There must have been an important monastery here also, perhaps founded by disciples of the Irish St Fechin.

The Aberlemo Stone

This fine battle scene on the left denotes the victory of the Picts over the Northumbrians in 685. The knotwork shows how they learnt from Northumbrian artwork. It is at Aberlemno north of St Vigeans.

11C Round Tower at Brechin east of Aberlemno

It is not clear who converted the Picts in the Brechin area but it may have been St Drostan.

Old Deer church west of Peterhead in north east Scotland, on the coast of Aberdeenshire, was built on the site of 6C St Drostan’s monastery and used as a base to evangelise Buchan in the North East.

St Machar (6C) from Ireland is said to have evangelised Aberdeen.

St Fumac evangelised in Moray from 572.

The 12C church at Birnie south of Elgin in Moray, north east Scotland, was built on the site of a 6C church dedicated to St Brendan.

There was an important Pictish monastery on a tongue of land called Portmahomack (which means ‘my little Colman’s harbour) on the northern shore of Moray Firth.

The Irish St Moluag founded a monastery at Rosemarkie on the shore of Moray Firth, north of Inverness.

An important Pictish Cross was found at Nigg on the Moray Firth.

St Duthac (1065), a bishop, evangelised Tain – this is as far north as we go by land.


There was an important Pictish monastery on the Brough of Birsay in the Orkneys.

‘Papar’ is a word meaning ‘father’ and by extension, monk. There are 8 place names of ‘Papar’, Pabbay etc in the Hebrides, 5 or 6 in the Orkneys, and 8 in Shetland. This very suggestive of the extent of the numbers that came here.

Papar Stronsay is a remote Pictish monastery in the Orkneys founded after 650. It may have supported hermits who lived as stylites on sea stacks in the Orkneys – several such sites have been found. This is quite amazing. (see the sea stack called ’Bishops Island in Co Clare.

It has now (1999) been bought by a Catholic monastic community and is a fully functioning monastery.

On Papa Westray in the Orkneys, St Boniface’ church (ex St Curetan, an 8c founder of churches) was probably built on the site of a Pictish monastery.

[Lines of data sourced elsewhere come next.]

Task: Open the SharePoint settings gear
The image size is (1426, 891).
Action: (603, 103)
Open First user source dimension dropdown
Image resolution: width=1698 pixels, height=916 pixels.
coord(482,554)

It survived Norse rule and the Reformation.

It has now (1993) been restored.

There was also a chapel dedicated to St Brigid.

On Papa Westray there is also the stunning St Tredwell’s (St Triduana’s) chapel. It was a great place of pilgrimage. See the photogrpahs on the ‘Papar project’

From the 9C onwards there were several defeats of the Picts by the Vikings and later by the Norse. The Northern Isles and Western isles were lost. The Norse however became Christian. Their early saints were deemed martyrs, St Olaf (1030) and St Magnus (1116).


Shetland Museum

This splendid stone has been interpreted as ‘Christianity coming to Shetland’ – the Cross, the monks and a bishop (?) on horseback. It may have been part of a shrine. it is now in LerwIck.

St Ninian’s disciples got as far as a small island in the Shetlands, named after him as St Ninian’s Isle. The chapel is 12C. Widely known in the Orkney’s he became the patron saint of the Shetlands.

There may have been a major Pictish monastery at Papil Burra in the Shetlands, where a beautiful 8/9C Pictish stone was found engraved with monks and croziers.

Another may be on the dangerous and remote site of Kame of Isbister
There is another equally remote and even more dangerous site on the Birrier of Yell    
© Crown Copyright

This early Culdee monastery was almost certainly in contact with the Kame of Isbister across Yell Sound.

Note the acutely narrow access. Almost as scary a place as Skellig Michael in western Ireland.

Papey is a very small island off the south east of Iceland in the Norwegian sea. According to the the Icelandic Book of Settlements, there were ‘papar’ ‘with their bells and croziers’ in Iceland when the Norse arrived. The church below is Iceland’s oldest wooden church.

Iceland became Christian about 1000 as a result of pressure from Norway. Norway was itself Christian by 1030

They came to ‘the end of the world’. An incredible achievement and an incredible story.

So even today, in the Outer Hebrides, in Orkney and Shetland, places are rebuilt and testify hugely to the Living Tradition in which they stand.